# Raising the 2017 kids-Who are you keeping/selling?



## Southern by choice (Jun 17, 2017)

Would love to see who is keeping what and who is selling what....
Post some pics and say why for keep/sell

Now that the kiddings are over (til August anyway) and the shows are done til October things have settled down. BUT... now comes the hard part.
Who to keep. Some kids we knew from the start we would keep but others we simply just go back and forth.


----------



## Hens and Roos (Jun 18, 2017)

Thinking we are in the same boat as you with deciding who goes and who stays....all bucklings from the 2017 kidding were wethered- yesterday 5 went to their new homes !

We have 1 yearling buck to sell. We'd like to get around 12-13 goats going into winter.  Currently we are at 18 goats....not bad for someone who only wanted 2 to start!!
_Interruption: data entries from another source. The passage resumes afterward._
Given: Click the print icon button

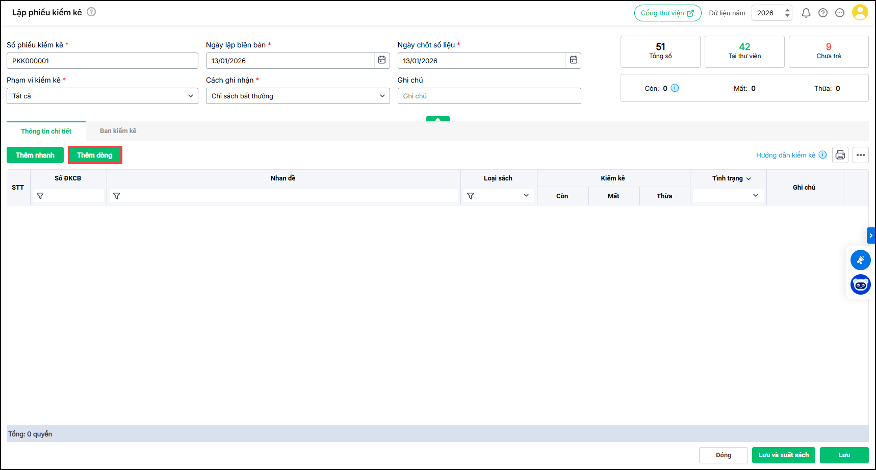Looking at the screenshot, I should coord(840,155).
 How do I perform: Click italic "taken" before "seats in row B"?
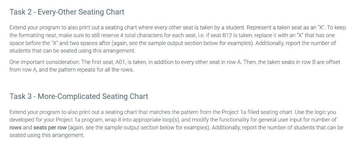(274, 62)
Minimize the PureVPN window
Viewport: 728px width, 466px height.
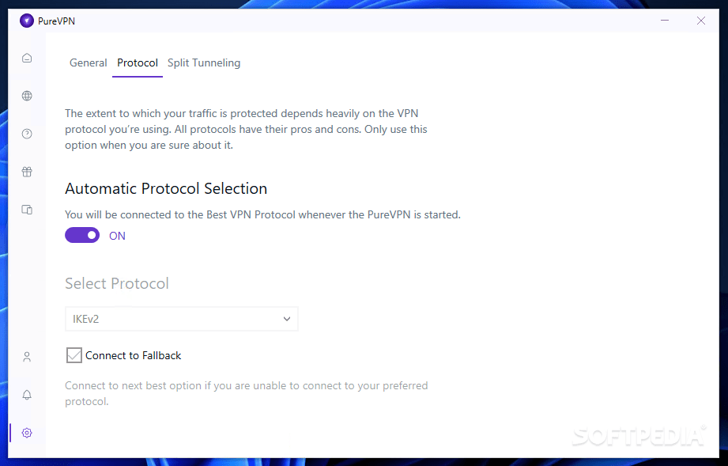tap(665, 21)
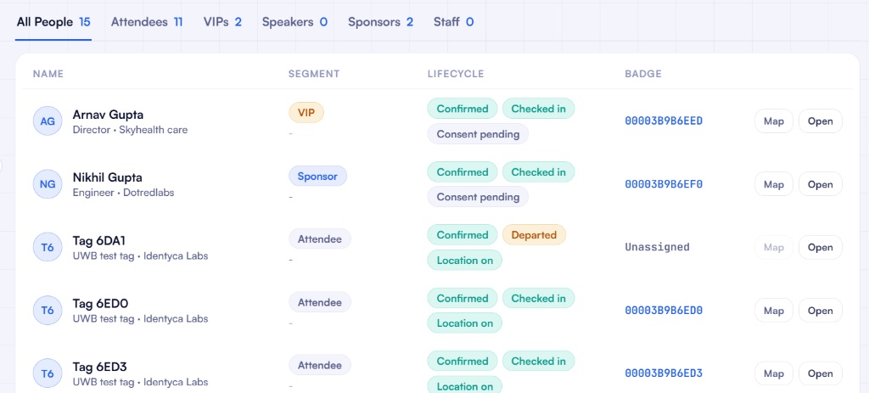869x393 pixels.
Task: Click the Departed lifecycle badge
Action: [x=534, y=235]
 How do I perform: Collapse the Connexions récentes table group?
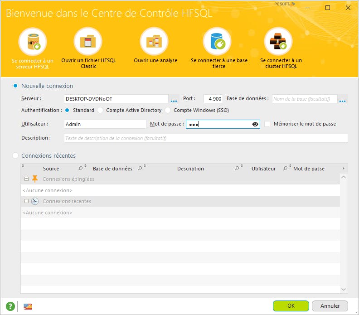tap(27, 201)
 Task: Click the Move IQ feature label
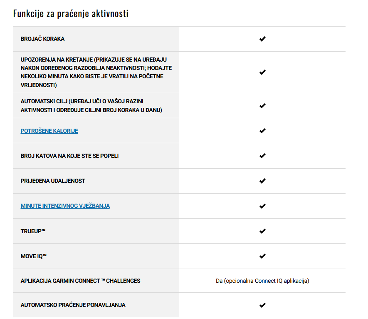(34, 256)
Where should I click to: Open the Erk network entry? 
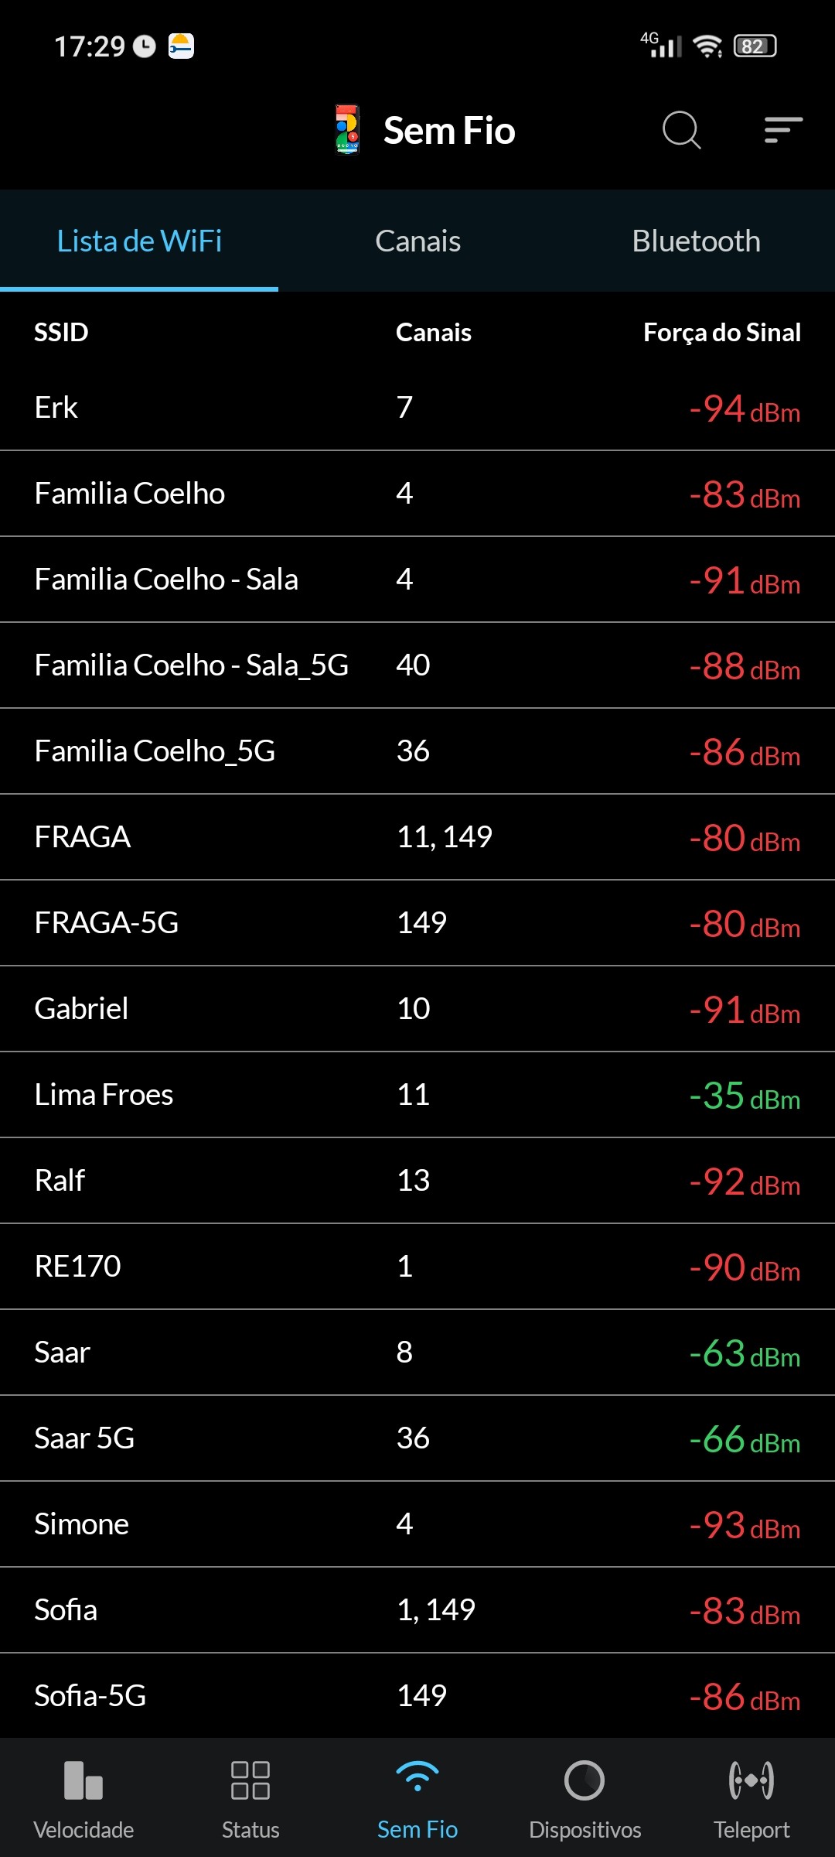418,408
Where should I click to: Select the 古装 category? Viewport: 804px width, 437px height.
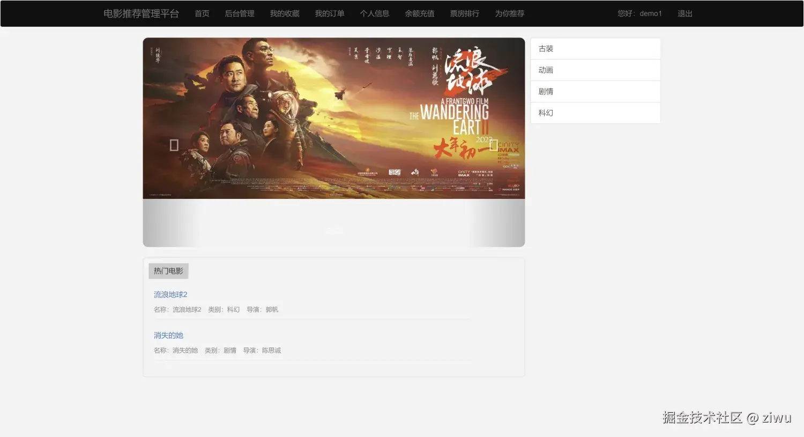pos(595,49)
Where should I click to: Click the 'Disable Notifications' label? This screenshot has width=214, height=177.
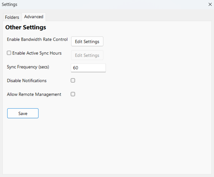coord(27,81)
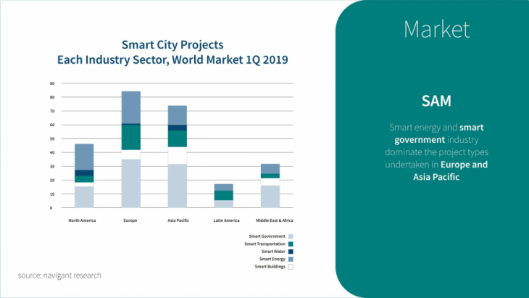This screenshot has height=298, width=529.
Task: Click the navigant research source text
Action: [x=59, y=276]
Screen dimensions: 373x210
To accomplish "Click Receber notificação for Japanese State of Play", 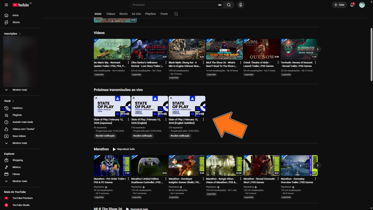I will point(105,136).
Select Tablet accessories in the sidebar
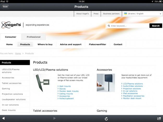The width and height of the screenshot is (163, 122). coord(12,83)
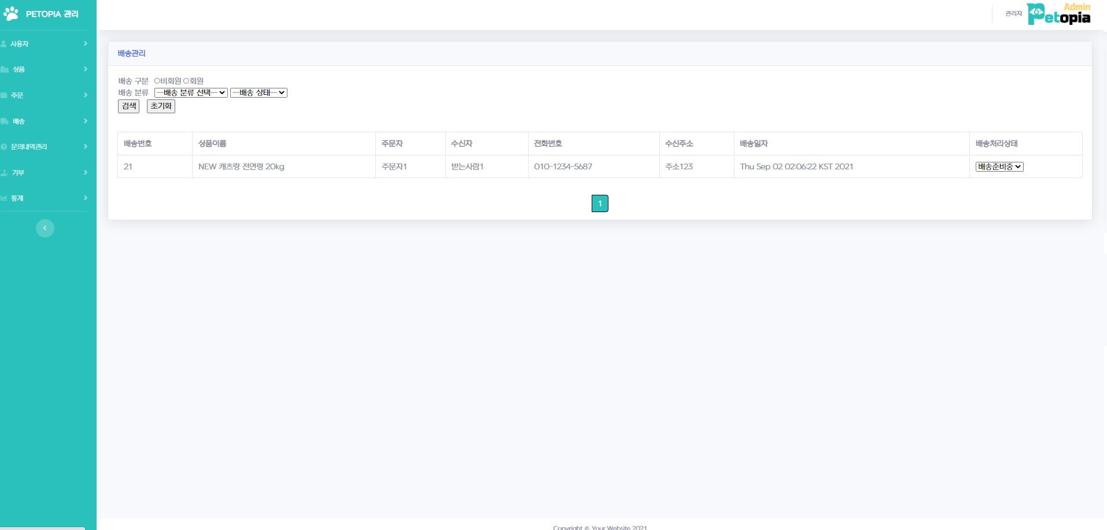Expand the 주문 menu chevron

(x=86, y=95)
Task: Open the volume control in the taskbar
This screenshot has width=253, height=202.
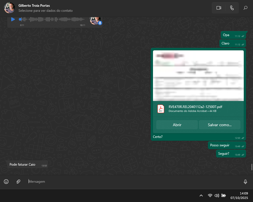Action: [217, 196]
No good pictures as they like to see the camera up close and personal


----------



## babsbag (Jun 18, 2017)

Well being that I just bought 7 new La Manchas and a new Alpine buck I technically shouldn't keep any, but of course that will never happen. 

The current keep list...subject to change.
Doelings.
2 LM
1 mini mancha 
2 mini Toggs
1 mini Alpine
1 polled Alpine (ALL goats should be polled  )
1 LM/Alpine cross

1 LM buckling


----------



## Green Acres Farm (Jun 18, 2017)

I only kept 2 kids this year.

Lucy, unregistered ND because I told her dam I'd let her keep a daughter, and Mary Arden, my Saanen doe's kid who I still have not DNA'd ( ) but I will before I register her. Assuming her sire is who I think he is, she will be the first goat with my herd name.






I have recently bought 2 Nigie girls.

Edelweiss

http://www.adgagenetics.org/GoatDetail.aspx?RegNumber=D001851528







And "Dazzle"

She is my show potential kid! Her dam looked very nice and some of you may recognize her sire. 

http://www.adgagenetics.org/GoatDetail.aspx?RegNumber=D001855429


----------



## Southern by choice (Jun 18, 2017)

@Green Acres Farm  lol- "I only kept two" but I bought two more!" 

Love the pics too!  Goats are so funny when they sleep in the I'm dead position! 

@babsbag   Wow! Those numbers are sure going up.... good thing you are almost done with your dairy! 

@Hens and Roos  yeah, it is a hard one this year for us too.  We are going to start kidding again in August and I know @Goat Whisperer  will want to keep some Nigies. I want to keep some Lamanchas.
We start breeding in August too!


----------



## Southern by choice (Jun 20, 2017)

After consulting with a very long time experienced Lamancha breeder we will be keeping Prynne and Pearl.


Prynne- Prynne hurt her knee so she is forward on that front leg


 

Love her head 


 


Pearl- being silly- wanting a kiss


 

behaving 


 



 

she kind of "glides" when she walks


----------



## Green Acres Farm (Jun 20, 2017)

Southern by choice said:


> After consulting with a very long time experienced Lamancha breeder we will be keeping Prynne and Pearl.
> 
> 
> Prynne- Prynne hurt her knee so she is forward on that front leg
> ...


I love them! They're so long and level.


----------



## Mike CHS (Jun 20, 2017)

babsbag said:


> Well being that I just bought 7 new La Manchas and a new Alpine buck I technically shouldn't keep any, but of course that will never happen.
> 
> The current keep list...subject to change.
> Doelings.
> ...



I'm starting to think you have a new version of goat math.


----------



## Southern by choice (Jun 20, 2017)

Mike CHS said:


> I'm starting to think you have a new version of goat math.



Yeah it goes like this-
I am selling a goat ------------------------------------------------------------------------------ buys two more
I think I am going to sell a goat-------------------------------------------------------------- buys 2 more


----------



## dejavoodoo114 (Jun 29, 2017)

I sold 5 kids and 5 adults this year. Desperately needed fewer goats. Naturally, I went out and bought 3 new kids and 2 adults... At least I did end up with fewer than I started with! Mainly because my husband put his foot down and reminded me why we needed fewer goats...


----------



## Southern by choice (Jun 30, 2017)

So, we are making a list and checking it twice and going to see who is naughty or nice....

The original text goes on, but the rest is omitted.